>
> ---  "Xenophaneros Anartaxius" <anartaxius@> wrote:
> >
> > Regarding Nagel, having just read the NYTimes article.
> <snip> 
> > We are on the threshold of a robotics revolution. Can a robot
> > be conscious?
> >
> >
---  "authfriend" <authfriend@...> wrote:
>
> Is there something it is like to be a robot? Or would a
> robot that could perfectly mimic a human being (or any
> other creature) be a zombie, lacking inner first-person
> experience?
> 
> > It seems to me Nagel is trying to find an alternative to
> > a theological argument without having to admit that it is
> > simply a theological argument.
> >
> >
---  "authfriend" <authfriend@...> wrote:
>
> It's not a theological argument. It's an alternative he
> says a believer might accept, but as far as he's concerned
> it can be understood as a "naturalistic, but non-materialist,
> alternative."
> 
> > The problem with any metaphysical argument is it is simply
> > virtual, there is no way to *demonstrate* its truth. A
> > metaphysical argument remains out of the range of direct
> > experience and so remains always a mere belief however
> > vigorously held.
> >
> >
---  "authfriend" <authfriend@...> wrote:
>
> Same with mathematics.
> 
> > Scientific arguments are demonstrable within our experience,
> > but inductive arguments are always logically fallacious,
> >
> >
---  "authfriend" <authfriend@...> wrote:
>
> Explain that, please. I don't believe that's the case.
> 
> Nagel's thesis, FWIW, is that it is impossible *in principle*
> for the physical sciences to account for subjective, first-
> person experience--what it is like to be a particular human
> being, for example--and he makes that argument in the book
> (albeit not in his NYTimes article).
>

https://www.youtube.com/watch?v=6FsH7RK1S2E


http://www.popsci.com/science/article/2011-09/mind-reading-tech-reconstructs-videos-brain-images

https://sites.google.com/site/gallantlabucb/publications/nishimoto-et-al-2011


Science is fast approaching that capability.  We will be 
able to do it is another 15 years time.

Nature doesn't "think" and design.  Nature is more like an 
Umpire in a game.  It throws a wide range of mutations into 
the envionment and lets the environment decide which 
survives.  The process is wasteful, but works.
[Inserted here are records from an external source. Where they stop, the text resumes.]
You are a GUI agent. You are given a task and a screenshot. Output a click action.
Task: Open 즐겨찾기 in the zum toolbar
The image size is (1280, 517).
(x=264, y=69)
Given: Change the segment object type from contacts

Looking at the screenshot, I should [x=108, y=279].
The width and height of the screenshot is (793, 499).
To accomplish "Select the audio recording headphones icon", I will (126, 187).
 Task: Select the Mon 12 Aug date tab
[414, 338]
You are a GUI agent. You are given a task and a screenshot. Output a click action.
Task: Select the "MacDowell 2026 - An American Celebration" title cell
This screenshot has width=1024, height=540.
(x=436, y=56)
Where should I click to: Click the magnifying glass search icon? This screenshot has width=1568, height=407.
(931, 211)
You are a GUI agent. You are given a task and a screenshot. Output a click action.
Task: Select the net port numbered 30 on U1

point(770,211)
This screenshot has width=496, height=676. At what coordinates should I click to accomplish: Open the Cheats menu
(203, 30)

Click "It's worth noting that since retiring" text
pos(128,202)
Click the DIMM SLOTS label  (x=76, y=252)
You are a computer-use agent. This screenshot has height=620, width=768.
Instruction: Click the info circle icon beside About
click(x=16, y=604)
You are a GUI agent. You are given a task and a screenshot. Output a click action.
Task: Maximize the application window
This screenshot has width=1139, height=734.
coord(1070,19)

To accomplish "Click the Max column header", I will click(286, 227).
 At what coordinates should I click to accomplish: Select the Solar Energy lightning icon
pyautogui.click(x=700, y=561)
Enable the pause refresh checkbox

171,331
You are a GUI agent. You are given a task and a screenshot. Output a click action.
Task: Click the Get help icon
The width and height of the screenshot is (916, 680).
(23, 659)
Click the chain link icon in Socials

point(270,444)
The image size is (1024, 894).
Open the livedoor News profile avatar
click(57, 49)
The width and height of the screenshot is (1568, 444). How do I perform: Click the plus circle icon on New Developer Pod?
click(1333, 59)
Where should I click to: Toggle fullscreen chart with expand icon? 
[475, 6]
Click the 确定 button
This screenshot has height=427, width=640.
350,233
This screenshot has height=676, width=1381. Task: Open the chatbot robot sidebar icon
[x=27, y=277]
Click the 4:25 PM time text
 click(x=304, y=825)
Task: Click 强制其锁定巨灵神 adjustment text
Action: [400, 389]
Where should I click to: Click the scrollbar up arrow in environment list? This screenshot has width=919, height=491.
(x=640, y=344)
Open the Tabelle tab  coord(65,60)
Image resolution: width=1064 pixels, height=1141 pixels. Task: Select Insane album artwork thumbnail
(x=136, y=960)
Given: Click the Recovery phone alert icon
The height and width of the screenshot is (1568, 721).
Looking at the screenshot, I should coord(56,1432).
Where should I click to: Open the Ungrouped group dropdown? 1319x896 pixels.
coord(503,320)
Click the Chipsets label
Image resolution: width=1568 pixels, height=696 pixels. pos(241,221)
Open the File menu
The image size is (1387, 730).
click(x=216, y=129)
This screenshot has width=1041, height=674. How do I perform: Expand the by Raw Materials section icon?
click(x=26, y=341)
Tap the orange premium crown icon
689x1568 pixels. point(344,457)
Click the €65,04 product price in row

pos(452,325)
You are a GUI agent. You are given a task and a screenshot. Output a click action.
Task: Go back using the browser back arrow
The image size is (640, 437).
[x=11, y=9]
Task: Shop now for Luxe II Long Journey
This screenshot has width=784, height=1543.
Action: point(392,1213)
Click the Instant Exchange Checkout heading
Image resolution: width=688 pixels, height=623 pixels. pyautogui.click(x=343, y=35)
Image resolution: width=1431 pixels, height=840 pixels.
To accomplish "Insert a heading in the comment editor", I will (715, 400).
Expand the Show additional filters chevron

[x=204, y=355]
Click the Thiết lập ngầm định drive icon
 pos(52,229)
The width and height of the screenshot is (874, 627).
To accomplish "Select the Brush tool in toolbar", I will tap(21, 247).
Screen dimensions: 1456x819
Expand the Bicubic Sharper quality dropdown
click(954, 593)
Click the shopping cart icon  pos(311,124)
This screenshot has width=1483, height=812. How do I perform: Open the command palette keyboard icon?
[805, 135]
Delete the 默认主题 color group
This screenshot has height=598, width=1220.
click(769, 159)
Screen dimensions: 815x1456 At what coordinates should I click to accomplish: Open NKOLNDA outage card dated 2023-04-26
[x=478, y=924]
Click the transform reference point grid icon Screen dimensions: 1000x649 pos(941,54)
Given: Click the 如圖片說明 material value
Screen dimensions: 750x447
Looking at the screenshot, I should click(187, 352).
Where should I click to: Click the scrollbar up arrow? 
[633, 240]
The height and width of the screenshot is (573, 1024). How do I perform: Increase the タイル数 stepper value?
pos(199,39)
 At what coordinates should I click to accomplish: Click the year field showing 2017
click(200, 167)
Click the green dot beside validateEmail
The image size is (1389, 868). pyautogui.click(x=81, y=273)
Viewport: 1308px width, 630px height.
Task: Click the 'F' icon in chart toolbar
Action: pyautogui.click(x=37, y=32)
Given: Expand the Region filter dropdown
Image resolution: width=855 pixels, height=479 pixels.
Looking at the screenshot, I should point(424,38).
This is why the casuality rate is so high in evolution.  The 
extinction rate is so high that many evolutioary biologists 
state that extinction is a natural process of evolution. 
Only when species become extinct, new species evolve to fill 
in those ecological niches.

'Golden mean', 'fibonacci sequence', 'balance between order 
and chaos', 'symmetry', are all essentially mathematical 
abstracts and still doesn't contradict Darwin in any way.

Nature functions more like an Umpire and not as a mother or 
dictator or santa claus etc.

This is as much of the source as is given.